Just when it seemed things couldn't get any worse, Kobe Bryant tore his rotator cuff after only 35 games, and the resulting surgery ended his season. The team will finish as the worst in franchise history.
Just in case any further evidence of a curse is needed, consider that there are currently just two positive thoughts sustaining fans: 1. Rookie Jordan Clarkson has wildly surpassed expectations as a second-round pick, becoming one of the best rookies of the season and 2. The Lakers losing has put them in a position to potentially keep the top-five protected pick that was traded away in the Steve Nash mistake. Such a pick could yield a star to build around for the future on a team-friendly deal, exactly the kind of thing that can reverse a curse.
However, with a slim lead in the standings over the tanking Philadelphia 76ers and Minnesota Timberwolves, the Lakers squared off in head-to-head matchups with both teams last week. The outcome of those games will likely play a huge role in determining whether or not the Lakers keep their coveted draft.
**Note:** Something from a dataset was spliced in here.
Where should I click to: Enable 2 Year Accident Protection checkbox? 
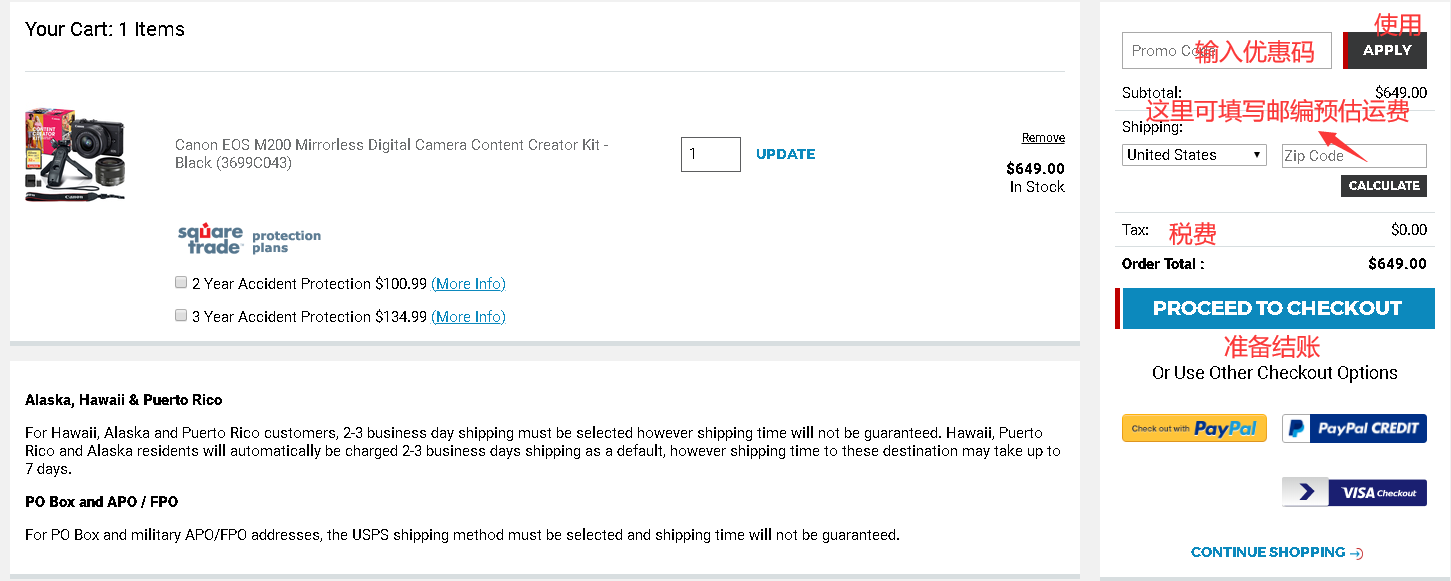pos(181,283)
Unfortunately, both games ended in Lakers wins in overtime, with less than a second remaining on the clock, on points scored by Jordan Clarkson. The one person that has given fans hope for the future scored the points that could lead to losing a major piece of their rebuild.
Simply put, you can't make this stuff up.
So is there a curse? If you believe in that sort of thing then it would appear that the evidence is tough to dispute. For over three years the Lakers have been plagued by one grievance after another. If the team ends up losing their draft pick this summer then it will be nearly irrefutable that something malevolent has taken hold in LA.
However, there is a flip side to all of this. If we accept that curses exist then maybe we have to believe that karma does too, that good can balance out evil. Through it all the Lakers franchise has continued to try to win games and fans have been shaken, but stayed strong. That has to count for something.
Maybe now is the time that the Lakers luck will change. Maybe the basketball gods will smile on the good guys and allow them to claim the first-overall pick that they deserve. The one great thing about sports is that, curse or no curse, a new opportunity to change your fortunes is always just around the corner.
It might be wishful thinking, but if a David Stern veto can put a curse on a team, why can't an envelope opened by Adam Silver lift it?